= Battle of Mons Colubrarius =

The Battle of Mons Colubrarius was a battle in the Gothic War from 436 to 439. It was one of the many armed conflicts between the Gothic people and the Western Roman Empire during the first half of the fifth century. The main protagonists in the war were the Visigothic king Theodoric I and the commander-in-chief of the Western army General Aetius. The battle probably was fought near the French village Olonzac around 438.

== The Gothic War of 436-439==

In the Gothic war that erupted in 436, the Goths initially had a predominance, but were forced to lay down their arms as a result of the successful offensive of the Romans under the leadership of Litorius in 437. The opponents made peace that, however, was short-lived, because the following year the war broke out again in all intensity. Also this time the Goths were the instigators and lay domestic problems in Spain and piracy in the Mediterranean underlay this. The Romans made preparations for a new campaign and on this occasion Aetius personally took command.

==Sources==
The Battle of Mons Colubrarius is known from only one source. The Roman poet Merobaudes refers to it in his Panegyric in honor of Emperor Valentinian III and his commander-in-chief Aetius:

«All the forces of the Goths... had set out with their king to destroy Roman territory... On the mountain that the Ancients call... Snake mountain [Mons Colubrarius]... he surprised as is his custom and killed most of the enemy; Once the infantry units, which were very numerous, had fled, he himself pursued the spreading cavalry troops and overwhelmed those who stood steadfast with his army, and those who fled with his eager speed. Shortly afterwards, the king appeared on stage with his remaining troops and was stunned to see all the trampled bodies... [here the text ends].« Merobaudes, Panegyric 1, fragment IIA, 10f

This hymn was pronounced in 438 by Merobaudes at the festive unveiling of a statue of the general commissioned by the emperor. According to historians like Ian Hughes, the battle to which the court poet refers in his poem must have taken place in the Gothic War of 436–439. Aetius was honored on that occasion for his victory over the Goths.

==The battle==
From the hymn it can be said that Aetius did not achieve his victory after a conventional battle. There were no two armies facing each other here prior to the battle. Aetius surprised the Goths when their captain Theodoric was absent with part of his army.

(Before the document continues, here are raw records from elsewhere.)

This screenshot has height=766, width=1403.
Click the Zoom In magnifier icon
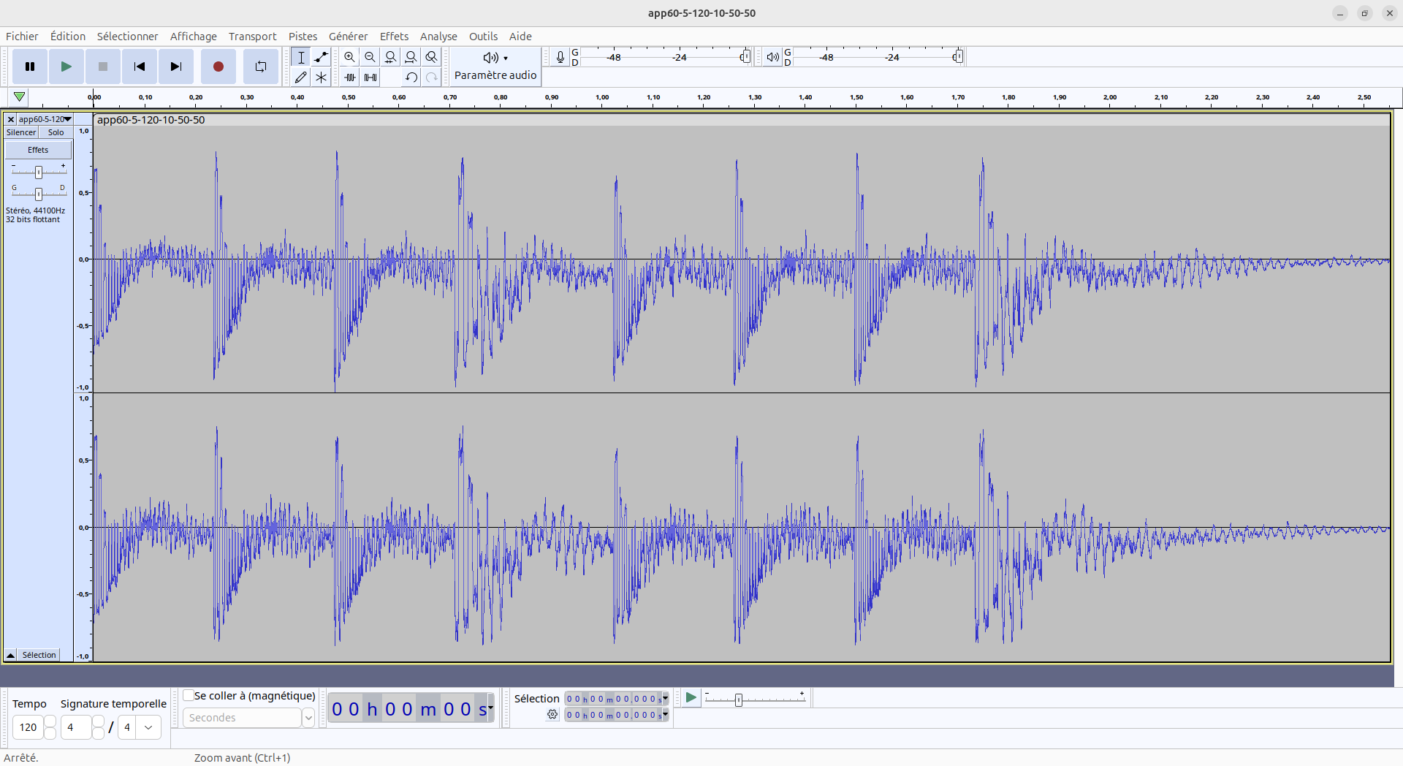pos(349,57)
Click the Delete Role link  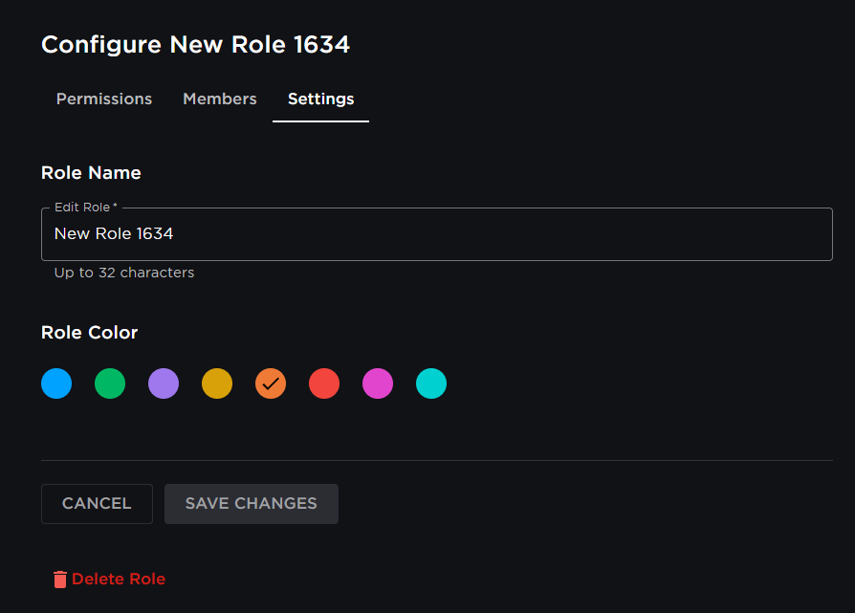click(x=118, y=579)
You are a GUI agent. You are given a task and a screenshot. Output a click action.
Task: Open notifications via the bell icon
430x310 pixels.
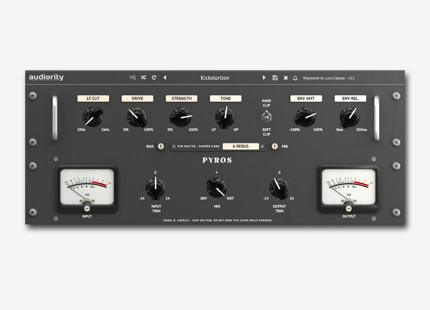coord(295,78)
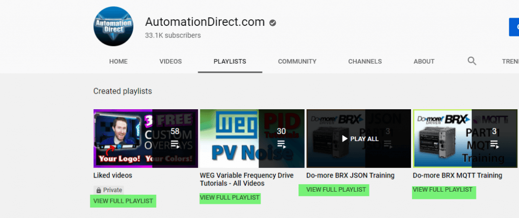
Task: Select the Channels tab
Action: (365, 62)
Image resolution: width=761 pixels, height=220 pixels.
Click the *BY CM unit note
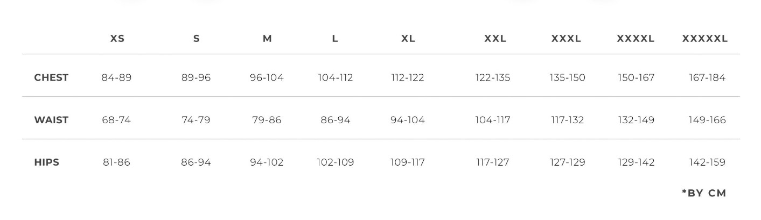coord(704,193)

Aetius achieved an important victory, because reportedly he slaughtered 8,000 Goths on the battlefield. Although the extent of the victory and the number of losses suffered by the Goths are undoubtedly exaggerated by Merobaudes – since this was a hymn – it seems that Theodorik had to take a major setback. However, the defeat was not final, as the Gothic king refused to capitulate and after that the war continued until 439.

== Location of the battle ==
It is not certain exactly where the battle took place. Nevertheless, there is a good theory where the Mons Colubrarius, which means Snake Mountain, is located. Near the French village of Olonzac, south of Gaul, lies a small hill called de Roc de la Garde Roland. From a 12th-century manuscript, it is told of a battle that took place here at the time of Charles the Great, about three centuries after the Gothic War of 436–439. A companion of Charlemagne, Bishop Turpin, questions a Saracen in the manuscript after the battle, who tells him that his house is at Petra Colobram, and that that hill would later be named Roc de la Garde Roland. In addition to the fact that the text thus seems to confirm this place as the location of the battle, the location lends itself well to a fight.